Prompt A: Please rewrite the stretch of the quarterly commentary from "(3) Profit drivers" through "our income statement.", swapping "recap" for "summary".
Prompt B: Translate this sentence from the quarterly commentary into Spanish: "Similar to previous quarters, we have included comments regarding several aspects of our business:"
Prompt C: Name every topic heading in the numbered list that follows "several aspects of our business:" in the quarterly commentary.

Text:

┌──

Similar to previous quarters, we have included comments regarding several aspects of our business:
(1) Monthly sales changes, sequential trends, and end market performance
- a recap of our recent sales trends and some insight into the activities with different end markets.

(2) Growth drivers of our business - a recap of how we grow our business.

(3) Profit drivers of our business - a recap of how we increase our profits.

(4) Statement of earnings information - a recap of the components of our income statement.

(5) Operational working capital, balance sheet, and cash flow - a recap of the operational working capital utilized in our business, and the related cash flow.

While reading these items, it is helpful to appreciate several aspects of our marketplace: (1) it's big, the North American marketplace for industrial supplies is estimated to be in excess of $160 billion per year (and we have expanded beyond North America), (2) no company has a significant portion of this market, (3) many of the products we sell are individually inexpensive, (4) when our customer needs something quickly or unexpectedly our local store is a quick source, and (5) the cost to manage and procure these products can be significant, and (6) the cost to move these products, many of which are bulky, can also be significant.

└──

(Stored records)
┌──

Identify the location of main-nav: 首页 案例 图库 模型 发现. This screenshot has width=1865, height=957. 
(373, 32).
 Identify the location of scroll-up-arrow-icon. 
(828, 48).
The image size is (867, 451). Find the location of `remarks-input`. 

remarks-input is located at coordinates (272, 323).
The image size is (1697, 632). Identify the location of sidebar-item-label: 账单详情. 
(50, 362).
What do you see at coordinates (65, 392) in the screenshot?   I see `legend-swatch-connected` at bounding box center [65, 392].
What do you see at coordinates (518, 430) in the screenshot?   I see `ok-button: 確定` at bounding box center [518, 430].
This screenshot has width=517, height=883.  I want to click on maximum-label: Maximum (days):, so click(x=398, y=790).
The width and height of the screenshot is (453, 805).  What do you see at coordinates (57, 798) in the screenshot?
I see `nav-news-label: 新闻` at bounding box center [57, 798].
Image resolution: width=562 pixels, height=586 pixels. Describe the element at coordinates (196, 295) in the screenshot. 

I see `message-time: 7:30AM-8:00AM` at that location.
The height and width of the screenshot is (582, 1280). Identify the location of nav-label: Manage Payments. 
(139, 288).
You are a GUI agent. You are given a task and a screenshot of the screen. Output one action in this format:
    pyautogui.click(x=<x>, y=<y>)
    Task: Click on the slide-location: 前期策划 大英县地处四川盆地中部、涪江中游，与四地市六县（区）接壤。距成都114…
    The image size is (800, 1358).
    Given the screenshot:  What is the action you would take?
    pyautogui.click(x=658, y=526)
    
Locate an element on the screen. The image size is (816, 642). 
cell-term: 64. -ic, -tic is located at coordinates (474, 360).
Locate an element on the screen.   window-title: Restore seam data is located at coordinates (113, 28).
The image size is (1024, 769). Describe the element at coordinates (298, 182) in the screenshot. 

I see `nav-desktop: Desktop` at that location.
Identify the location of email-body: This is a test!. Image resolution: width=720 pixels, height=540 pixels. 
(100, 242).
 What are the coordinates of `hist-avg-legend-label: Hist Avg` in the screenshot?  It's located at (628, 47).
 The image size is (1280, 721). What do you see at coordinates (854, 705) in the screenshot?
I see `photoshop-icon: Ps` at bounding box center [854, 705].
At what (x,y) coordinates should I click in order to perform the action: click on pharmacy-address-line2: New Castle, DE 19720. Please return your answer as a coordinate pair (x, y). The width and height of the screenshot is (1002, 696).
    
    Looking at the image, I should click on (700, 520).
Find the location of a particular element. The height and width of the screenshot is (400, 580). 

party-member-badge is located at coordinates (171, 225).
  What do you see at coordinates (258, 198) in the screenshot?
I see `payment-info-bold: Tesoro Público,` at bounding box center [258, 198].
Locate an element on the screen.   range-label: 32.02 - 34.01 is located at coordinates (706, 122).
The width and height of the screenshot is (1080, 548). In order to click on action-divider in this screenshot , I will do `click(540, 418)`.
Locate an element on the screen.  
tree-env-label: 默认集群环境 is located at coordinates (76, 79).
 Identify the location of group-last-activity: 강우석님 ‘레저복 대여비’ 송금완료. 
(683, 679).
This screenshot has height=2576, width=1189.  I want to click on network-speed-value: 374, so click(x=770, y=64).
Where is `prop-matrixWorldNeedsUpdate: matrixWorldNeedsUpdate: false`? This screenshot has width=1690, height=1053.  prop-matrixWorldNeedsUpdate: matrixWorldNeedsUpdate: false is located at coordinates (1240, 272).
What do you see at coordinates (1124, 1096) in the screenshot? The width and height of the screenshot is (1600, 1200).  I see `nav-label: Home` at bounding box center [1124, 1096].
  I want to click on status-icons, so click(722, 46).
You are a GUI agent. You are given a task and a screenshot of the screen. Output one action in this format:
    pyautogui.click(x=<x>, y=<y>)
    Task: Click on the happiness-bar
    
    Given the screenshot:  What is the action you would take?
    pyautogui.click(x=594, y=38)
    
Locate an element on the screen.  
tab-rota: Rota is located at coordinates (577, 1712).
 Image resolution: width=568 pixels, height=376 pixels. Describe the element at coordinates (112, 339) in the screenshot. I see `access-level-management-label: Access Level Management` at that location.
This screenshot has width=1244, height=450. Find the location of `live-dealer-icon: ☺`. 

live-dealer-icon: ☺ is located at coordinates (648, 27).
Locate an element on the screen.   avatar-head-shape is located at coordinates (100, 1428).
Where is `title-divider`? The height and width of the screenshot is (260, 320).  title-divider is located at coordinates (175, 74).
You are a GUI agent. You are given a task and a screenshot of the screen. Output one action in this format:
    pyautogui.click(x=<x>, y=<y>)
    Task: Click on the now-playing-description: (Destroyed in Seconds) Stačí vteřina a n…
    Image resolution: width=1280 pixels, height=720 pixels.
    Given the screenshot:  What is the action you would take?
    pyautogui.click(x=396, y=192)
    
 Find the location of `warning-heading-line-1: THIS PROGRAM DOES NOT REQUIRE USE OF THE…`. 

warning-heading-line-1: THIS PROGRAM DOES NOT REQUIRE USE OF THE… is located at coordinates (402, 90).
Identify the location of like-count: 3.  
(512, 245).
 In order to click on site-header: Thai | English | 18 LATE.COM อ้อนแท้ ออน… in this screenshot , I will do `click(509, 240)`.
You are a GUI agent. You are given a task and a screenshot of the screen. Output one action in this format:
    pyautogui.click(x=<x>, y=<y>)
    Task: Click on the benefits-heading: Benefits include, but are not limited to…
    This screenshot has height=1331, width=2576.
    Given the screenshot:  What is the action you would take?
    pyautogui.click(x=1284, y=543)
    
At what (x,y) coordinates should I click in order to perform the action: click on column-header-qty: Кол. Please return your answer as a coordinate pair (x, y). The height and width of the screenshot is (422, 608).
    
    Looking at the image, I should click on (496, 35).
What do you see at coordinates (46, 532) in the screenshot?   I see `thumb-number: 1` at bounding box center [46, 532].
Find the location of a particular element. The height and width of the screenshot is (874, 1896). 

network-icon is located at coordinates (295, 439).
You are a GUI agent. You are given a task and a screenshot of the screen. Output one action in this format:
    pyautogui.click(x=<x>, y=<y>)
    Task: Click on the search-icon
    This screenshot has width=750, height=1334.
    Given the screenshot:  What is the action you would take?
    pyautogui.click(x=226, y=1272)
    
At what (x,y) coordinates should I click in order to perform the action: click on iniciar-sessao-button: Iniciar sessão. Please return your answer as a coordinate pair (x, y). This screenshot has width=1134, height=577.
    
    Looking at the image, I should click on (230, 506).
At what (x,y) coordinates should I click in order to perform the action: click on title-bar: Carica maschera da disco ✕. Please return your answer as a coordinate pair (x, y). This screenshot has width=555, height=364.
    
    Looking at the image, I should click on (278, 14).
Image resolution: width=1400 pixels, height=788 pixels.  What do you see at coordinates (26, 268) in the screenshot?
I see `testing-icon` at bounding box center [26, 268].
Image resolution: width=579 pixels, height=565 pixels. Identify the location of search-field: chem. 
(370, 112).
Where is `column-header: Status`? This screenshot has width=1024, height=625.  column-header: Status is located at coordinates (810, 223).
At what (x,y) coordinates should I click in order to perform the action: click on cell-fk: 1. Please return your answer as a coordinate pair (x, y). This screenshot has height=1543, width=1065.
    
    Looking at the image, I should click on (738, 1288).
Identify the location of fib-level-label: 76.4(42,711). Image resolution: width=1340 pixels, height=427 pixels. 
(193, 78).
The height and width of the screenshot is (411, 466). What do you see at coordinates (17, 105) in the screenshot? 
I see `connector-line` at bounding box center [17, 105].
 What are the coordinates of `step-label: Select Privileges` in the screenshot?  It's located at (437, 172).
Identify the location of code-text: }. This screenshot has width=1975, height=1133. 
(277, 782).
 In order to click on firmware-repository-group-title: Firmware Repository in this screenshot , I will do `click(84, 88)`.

└──

Answer A:
(3) Profit drivers of our business - a summary of how we increase our profits.

(4) Statement of earnings information - a summary of the components of our income statement.

Answer B: Al igual que en trimestres anteriores, hemos incluido comentarios sobre varios aspectos de nuestro negocio:

Answer C:
Monthly sales changes, sequential trends, and end market performance
Growth drivers of our business
Profit drivers of our business
Statement of earnings information
Operational working capital, balance sheet, and cash flow